=== Aim of the exercise ===
Extract every line of the entries below that contains the string "what".

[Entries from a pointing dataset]
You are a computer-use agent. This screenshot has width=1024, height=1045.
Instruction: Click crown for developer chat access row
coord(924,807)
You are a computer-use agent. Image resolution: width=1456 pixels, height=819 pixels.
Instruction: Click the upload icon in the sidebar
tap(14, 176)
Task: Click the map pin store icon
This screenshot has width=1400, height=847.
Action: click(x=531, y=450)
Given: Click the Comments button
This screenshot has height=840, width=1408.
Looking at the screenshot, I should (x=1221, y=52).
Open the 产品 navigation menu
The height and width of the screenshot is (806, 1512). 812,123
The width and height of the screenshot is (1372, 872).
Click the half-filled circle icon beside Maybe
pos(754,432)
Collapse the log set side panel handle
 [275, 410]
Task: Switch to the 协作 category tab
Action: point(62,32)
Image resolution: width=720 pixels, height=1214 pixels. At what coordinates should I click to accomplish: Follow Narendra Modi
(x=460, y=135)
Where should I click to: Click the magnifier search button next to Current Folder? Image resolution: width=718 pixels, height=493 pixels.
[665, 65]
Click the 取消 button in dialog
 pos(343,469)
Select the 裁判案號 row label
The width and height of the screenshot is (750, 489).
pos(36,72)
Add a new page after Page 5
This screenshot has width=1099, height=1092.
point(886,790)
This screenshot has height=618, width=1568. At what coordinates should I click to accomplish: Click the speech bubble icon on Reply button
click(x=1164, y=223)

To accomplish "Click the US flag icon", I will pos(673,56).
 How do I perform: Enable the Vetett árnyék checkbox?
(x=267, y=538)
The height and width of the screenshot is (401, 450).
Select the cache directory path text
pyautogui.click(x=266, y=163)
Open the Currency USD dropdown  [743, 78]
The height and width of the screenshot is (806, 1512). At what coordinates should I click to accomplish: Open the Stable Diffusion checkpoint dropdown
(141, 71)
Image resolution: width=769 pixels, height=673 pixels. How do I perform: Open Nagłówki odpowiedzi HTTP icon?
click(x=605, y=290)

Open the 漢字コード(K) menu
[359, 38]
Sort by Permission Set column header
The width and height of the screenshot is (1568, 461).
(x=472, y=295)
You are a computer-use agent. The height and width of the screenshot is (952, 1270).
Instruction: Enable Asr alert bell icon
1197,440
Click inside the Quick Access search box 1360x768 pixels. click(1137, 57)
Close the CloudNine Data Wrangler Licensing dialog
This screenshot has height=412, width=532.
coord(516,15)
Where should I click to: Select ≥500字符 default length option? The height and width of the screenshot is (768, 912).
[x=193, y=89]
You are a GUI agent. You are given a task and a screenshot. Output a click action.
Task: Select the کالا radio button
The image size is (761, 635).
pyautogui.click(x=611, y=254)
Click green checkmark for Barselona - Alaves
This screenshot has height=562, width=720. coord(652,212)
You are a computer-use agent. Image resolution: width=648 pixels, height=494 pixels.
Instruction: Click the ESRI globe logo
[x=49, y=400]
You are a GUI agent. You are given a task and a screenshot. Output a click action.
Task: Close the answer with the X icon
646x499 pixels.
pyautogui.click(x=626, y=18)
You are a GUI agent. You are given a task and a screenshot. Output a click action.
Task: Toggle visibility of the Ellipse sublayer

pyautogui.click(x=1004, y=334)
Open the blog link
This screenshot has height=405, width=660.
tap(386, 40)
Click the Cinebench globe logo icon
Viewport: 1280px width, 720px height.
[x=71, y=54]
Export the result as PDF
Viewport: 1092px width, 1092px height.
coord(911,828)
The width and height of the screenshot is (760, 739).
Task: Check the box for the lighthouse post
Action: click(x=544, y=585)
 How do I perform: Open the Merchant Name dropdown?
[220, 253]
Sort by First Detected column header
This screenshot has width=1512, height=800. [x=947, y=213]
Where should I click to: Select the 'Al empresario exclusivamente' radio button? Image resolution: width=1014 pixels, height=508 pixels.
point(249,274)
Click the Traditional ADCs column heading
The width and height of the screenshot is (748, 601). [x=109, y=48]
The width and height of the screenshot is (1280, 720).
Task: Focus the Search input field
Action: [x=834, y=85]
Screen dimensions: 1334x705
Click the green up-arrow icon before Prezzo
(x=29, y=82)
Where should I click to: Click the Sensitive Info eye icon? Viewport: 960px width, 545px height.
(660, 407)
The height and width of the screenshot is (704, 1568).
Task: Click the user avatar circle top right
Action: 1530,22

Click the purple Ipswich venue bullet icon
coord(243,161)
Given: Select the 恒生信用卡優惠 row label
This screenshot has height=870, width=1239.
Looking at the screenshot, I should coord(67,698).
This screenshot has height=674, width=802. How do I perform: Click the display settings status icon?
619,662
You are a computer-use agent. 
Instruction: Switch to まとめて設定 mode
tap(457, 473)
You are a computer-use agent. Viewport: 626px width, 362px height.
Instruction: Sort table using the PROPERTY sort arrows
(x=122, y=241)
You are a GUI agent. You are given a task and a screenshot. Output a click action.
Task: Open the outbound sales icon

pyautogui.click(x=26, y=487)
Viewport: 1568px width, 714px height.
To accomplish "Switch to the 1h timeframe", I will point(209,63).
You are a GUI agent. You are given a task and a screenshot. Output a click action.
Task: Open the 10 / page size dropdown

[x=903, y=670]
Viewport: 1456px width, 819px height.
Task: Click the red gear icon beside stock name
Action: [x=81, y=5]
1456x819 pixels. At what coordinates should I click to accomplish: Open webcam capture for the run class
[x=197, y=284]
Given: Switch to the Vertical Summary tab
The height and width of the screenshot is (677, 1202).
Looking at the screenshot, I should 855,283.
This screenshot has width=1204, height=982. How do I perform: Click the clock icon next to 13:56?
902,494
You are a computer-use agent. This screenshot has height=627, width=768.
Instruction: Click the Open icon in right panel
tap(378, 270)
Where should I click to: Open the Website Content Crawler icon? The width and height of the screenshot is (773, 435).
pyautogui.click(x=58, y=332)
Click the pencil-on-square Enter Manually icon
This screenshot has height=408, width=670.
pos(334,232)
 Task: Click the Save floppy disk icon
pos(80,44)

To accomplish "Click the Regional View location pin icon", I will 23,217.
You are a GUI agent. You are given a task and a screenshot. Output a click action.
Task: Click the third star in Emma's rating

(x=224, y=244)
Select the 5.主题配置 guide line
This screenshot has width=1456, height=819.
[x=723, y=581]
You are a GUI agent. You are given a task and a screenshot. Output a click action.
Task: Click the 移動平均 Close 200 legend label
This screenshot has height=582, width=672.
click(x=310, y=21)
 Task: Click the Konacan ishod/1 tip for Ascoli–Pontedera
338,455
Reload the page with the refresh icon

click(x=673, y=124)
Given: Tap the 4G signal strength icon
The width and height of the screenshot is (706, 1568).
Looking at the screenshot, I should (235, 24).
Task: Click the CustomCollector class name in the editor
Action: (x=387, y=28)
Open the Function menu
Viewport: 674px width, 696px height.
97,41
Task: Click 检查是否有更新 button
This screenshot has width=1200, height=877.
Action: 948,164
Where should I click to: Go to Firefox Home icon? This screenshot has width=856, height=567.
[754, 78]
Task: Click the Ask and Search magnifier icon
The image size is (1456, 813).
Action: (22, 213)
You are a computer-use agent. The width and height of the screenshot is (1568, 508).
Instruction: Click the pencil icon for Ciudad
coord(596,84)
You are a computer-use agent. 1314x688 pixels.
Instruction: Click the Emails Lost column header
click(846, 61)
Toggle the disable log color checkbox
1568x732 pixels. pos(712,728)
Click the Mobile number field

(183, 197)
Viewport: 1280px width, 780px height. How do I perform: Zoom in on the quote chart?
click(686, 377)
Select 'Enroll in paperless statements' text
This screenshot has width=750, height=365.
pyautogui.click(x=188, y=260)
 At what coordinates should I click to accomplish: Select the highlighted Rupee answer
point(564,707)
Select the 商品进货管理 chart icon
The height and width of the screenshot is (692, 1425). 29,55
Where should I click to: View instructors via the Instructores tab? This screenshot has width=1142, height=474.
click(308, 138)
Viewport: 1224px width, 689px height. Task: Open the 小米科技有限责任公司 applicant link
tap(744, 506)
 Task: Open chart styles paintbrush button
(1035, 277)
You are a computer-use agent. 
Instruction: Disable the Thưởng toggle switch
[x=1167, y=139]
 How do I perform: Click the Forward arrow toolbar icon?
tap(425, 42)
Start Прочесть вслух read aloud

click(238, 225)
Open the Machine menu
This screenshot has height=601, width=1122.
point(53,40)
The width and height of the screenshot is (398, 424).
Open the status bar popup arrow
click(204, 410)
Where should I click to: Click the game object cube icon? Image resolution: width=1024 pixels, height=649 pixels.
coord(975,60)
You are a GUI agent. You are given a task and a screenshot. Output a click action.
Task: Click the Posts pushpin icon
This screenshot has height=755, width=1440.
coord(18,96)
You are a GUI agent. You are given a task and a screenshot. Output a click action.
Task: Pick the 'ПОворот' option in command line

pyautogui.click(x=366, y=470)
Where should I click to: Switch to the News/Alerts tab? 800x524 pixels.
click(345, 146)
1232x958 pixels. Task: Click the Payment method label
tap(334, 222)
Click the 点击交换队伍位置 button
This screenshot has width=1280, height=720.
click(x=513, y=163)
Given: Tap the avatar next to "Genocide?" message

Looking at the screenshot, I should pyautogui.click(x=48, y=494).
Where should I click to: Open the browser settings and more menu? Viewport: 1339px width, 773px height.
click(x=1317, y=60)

=== Final result ===
Image resolution: width=720 pixels, height=1214 pixels. At what coordinates should I click to accomplish: Follow Narendra Modi
This screenshot has height=618, width=1568. At what coordinates should I click to accomplish: Click the speech bubble icon on Reply button
The height and width of the screenshot is (806, 1512). At what coordinates should I click to accomplish: Open the Stable Diffusion checkpoint dropdown
1456x819 pixels. At what coordinates should I click to accomplish: Open webcam capture for the run class
 At what coordinates should I click to accomplish: Select the highlighted Rupee answer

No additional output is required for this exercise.